After our break here we headed for the rock pools of Florence Waterfall. Here There are eight freshwater pools to basque in and cool off, surrounded by stunning fauna and trees, providing pockets of shade to seek refuge from the cloudless sky and thus the intense rays of the sun. From here we headed 10 minutes up the road to Buley pluge pool. Part of the same system as the Florence Falls, it offers a bigger body of water in which to relax with more great views of the surrounding landscape.
Towards the afternoon we head to the Mary River for a 2 hour cruise in one of the many billabongs, in search of ‘Salties’ and ‘Freshies’ – the two Crocodiles that inhabit this region. We were not dissapointed either. These animals are as intimidating as they are magestic when taking to the water.

Camp for the night was near a former arbatoire, just outside Kakadu National park. Our entertainment was a lightshow from nature; the build up to the wet season which is upon the ‘Top End’. Then at 4:30am the fruits of the earlier lightshow bore with a very tropical storm and yet more lightening. At one point it was as if nature had turned on the light.
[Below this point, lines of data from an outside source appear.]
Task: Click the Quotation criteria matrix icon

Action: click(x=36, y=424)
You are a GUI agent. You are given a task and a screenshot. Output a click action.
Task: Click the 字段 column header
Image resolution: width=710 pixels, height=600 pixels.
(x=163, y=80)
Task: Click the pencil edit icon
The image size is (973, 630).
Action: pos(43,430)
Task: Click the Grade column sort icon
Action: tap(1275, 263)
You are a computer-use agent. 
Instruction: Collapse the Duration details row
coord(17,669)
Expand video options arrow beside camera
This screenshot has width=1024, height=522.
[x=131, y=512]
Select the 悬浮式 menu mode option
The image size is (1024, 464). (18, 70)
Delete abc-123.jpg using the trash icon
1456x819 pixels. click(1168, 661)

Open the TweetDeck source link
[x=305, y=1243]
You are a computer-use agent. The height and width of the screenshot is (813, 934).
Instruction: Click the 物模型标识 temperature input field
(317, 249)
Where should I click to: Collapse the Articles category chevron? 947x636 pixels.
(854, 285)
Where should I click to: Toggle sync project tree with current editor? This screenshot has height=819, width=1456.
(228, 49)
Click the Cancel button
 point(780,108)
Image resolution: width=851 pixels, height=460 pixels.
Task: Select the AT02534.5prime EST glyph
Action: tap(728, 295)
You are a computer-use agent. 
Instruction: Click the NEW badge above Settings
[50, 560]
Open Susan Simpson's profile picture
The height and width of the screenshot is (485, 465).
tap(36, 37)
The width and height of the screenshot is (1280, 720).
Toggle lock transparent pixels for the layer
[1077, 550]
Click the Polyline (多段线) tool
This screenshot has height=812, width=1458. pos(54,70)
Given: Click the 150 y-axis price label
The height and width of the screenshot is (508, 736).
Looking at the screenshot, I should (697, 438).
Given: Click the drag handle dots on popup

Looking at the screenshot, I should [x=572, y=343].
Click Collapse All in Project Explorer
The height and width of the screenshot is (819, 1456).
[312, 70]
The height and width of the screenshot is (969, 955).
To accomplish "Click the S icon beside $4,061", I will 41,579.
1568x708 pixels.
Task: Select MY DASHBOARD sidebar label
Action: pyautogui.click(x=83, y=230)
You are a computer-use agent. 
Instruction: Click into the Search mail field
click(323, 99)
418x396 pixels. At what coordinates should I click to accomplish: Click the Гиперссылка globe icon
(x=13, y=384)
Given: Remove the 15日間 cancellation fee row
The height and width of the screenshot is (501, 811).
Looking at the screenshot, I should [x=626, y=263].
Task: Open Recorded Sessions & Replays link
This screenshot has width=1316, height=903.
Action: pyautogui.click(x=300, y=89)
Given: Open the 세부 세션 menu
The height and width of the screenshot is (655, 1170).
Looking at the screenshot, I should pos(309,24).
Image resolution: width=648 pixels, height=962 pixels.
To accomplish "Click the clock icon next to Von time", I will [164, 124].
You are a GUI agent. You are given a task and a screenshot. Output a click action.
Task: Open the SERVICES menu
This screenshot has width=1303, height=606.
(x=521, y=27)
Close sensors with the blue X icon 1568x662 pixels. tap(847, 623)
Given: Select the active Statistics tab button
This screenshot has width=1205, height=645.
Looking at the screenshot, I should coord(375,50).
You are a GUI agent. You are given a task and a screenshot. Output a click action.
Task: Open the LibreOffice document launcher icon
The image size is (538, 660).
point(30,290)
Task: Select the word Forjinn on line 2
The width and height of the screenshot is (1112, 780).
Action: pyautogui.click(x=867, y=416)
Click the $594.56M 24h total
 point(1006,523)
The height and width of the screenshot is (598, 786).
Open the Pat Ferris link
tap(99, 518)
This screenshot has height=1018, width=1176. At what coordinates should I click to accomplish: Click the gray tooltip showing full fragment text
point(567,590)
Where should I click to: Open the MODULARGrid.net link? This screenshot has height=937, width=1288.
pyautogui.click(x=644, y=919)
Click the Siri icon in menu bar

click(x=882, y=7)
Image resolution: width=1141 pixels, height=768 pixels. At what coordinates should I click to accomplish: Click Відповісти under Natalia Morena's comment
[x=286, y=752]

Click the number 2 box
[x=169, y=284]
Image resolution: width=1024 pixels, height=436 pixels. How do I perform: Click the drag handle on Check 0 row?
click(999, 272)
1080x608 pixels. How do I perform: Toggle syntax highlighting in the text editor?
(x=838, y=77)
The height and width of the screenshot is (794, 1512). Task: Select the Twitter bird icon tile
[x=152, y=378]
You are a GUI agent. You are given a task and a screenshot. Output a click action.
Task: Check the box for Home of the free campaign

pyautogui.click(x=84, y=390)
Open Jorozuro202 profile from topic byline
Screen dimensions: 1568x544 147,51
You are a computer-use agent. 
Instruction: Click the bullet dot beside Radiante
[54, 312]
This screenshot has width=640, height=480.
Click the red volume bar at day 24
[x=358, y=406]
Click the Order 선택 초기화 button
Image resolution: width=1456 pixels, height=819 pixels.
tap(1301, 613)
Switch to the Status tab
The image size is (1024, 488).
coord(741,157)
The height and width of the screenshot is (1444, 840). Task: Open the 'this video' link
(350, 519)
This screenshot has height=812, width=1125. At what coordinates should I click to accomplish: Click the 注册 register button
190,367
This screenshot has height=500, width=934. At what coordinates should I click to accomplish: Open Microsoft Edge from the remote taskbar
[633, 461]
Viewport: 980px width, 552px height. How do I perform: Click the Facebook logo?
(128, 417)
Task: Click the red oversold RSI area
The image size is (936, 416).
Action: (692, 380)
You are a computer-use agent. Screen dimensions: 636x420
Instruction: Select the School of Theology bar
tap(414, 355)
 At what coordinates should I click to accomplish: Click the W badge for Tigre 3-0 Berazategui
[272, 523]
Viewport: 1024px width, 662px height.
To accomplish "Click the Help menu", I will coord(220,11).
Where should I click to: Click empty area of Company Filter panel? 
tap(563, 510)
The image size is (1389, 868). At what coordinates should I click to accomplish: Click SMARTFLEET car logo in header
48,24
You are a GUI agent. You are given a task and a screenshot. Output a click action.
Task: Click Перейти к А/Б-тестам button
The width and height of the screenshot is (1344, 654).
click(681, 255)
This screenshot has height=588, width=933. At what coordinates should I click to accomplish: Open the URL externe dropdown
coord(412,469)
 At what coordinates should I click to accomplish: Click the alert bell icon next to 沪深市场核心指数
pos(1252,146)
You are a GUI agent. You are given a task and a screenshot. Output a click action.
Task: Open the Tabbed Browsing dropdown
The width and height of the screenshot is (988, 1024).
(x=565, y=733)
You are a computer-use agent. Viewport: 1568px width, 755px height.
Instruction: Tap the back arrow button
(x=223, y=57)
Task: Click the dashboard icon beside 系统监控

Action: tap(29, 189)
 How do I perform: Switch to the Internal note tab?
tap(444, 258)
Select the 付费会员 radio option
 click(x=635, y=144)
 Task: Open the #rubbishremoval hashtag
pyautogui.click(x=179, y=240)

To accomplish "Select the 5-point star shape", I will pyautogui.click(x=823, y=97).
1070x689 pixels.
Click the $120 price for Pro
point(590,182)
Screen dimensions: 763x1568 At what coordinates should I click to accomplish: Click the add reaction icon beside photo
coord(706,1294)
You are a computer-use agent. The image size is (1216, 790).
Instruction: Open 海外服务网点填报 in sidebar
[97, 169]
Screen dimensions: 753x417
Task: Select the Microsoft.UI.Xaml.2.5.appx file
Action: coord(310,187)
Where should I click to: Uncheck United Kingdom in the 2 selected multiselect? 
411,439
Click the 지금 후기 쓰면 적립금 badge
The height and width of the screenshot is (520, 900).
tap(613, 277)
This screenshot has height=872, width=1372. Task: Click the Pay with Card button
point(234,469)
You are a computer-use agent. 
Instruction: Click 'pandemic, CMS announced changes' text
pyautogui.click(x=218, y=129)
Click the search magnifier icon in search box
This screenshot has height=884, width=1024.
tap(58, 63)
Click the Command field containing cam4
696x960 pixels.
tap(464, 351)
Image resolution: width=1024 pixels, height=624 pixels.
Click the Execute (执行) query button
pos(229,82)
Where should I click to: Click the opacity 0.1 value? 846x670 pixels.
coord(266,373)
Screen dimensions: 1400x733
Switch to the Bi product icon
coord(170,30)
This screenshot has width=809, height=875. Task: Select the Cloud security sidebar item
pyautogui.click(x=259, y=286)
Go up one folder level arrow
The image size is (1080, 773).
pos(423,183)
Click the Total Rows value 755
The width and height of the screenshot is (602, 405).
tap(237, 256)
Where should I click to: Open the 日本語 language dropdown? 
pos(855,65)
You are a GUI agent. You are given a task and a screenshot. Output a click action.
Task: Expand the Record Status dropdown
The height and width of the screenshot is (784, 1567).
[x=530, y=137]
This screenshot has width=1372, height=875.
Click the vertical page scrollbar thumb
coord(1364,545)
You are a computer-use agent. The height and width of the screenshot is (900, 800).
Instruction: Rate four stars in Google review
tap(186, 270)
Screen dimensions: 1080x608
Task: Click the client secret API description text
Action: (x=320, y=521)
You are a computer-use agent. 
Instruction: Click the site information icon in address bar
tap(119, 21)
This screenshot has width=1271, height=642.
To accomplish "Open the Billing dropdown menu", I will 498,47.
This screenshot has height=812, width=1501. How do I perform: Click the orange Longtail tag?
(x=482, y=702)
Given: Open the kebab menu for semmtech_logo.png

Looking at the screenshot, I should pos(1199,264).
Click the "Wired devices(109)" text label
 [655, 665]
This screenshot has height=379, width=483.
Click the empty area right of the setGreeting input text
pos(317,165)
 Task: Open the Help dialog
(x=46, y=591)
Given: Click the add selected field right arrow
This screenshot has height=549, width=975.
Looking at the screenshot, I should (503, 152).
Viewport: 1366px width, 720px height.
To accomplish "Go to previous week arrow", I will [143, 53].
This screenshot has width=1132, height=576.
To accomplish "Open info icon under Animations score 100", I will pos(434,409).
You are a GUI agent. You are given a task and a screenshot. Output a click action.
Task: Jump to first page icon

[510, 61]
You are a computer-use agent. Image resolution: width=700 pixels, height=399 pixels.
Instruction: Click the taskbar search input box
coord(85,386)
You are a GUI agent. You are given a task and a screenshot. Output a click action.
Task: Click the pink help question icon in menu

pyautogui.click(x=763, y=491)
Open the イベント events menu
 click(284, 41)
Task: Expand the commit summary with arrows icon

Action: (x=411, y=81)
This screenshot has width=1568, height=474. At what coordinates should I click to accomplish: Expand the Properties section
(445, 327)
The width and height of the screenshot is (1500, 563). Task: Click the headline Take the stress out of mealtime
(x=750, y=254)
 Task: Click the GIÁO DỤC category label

Day two (Kakadu) Jim Jim falls; Ubirr rock art; Arnhem land corssing; view over kakadu out to Arnhem land; Arnhem escarpment.
Day two begun with the scent of a post-storm blow out. Cooler after the rain the air was still heaving with moisture. We left camp heading for Ubirr, where traditional Aboriginee rock art can be found in abundance. On route we made a stop at one of the crossings in to Arnhem Land, a large piece of land handed back to the indigenous people in the 70’s (?). To enter a permit must be obtained from the Aboriginal people who now own the land.
Reaching the rock art some of the art depicts first encounters with European settlers, one with a man smoking a pipe – I kid you not! A short walk up some rocks brings you to what feels like the top of Kakadu. With views out over the wetlands to oneside and Arnhem land border the other, it affords some of the most spectacular views over Kakadu.
Leaving behind Ubirr we head for Jim Jim falls, a jewel of Kakadu and another opportunity to take advantage of a huge freshwater pool to cool off. To get there requires a 4×4, following the Arnham escarpment for the most part. From the car park there is about a 40 minute walk to reach the pool. Surrounded by towering walls of rockface at least a hundred meters high, and circular in shape it is an idylic spot to chill out and once again take in the marvels of its making.


The night was spent at a resort – a free upgrade couresty of our Guide, Al, so we’d be near the mornings offerings of Kakadu – Barrimundi Gorge.
Day three (Kakadu) Barrimundi Gorge
Day three and Barrimundi rock pool/water fall. At every rock pool and waterfall from Florence to Jim Jim you think you have found your piece of paradise, but still there is something more to amaze you. Barrimundi, whilst not as big as Buley or Jim Jim (least not the pools which are designated safe for swimming!), are perched atop a cliff face overlooking a much larger pool below. A series of 3 pools, the larger of which has its own mini gorge up which you can swim and find a small yet beautiful and very much so relaxing waterfall as you sit beneath its endless flowing fresh-water; a hydro-therapy pool at its best and in style.
Three days gives only the taste of some of the best Litchfield and kakadu have to offer. It is entirely possible to spend weeks exploring their bodies and discovering the souls. A treasure that offers amazing views in all seasons, sometimes temporarily taking away some of its attractions in the wet season to re-reveal them in the dry as the water recedes, in all their glory and more.

And thus concludes 13 days of touring from Adelaide to Darwin, travesing this vast country from its southern border via the centre to its north. I am here for another week owing to my loss of time and booking my onward flight a week later than I intended. Not to worry. Not all is lost. Whilst I am here there is still much to do, and many friends who left Adelaide some time ago to catch up with.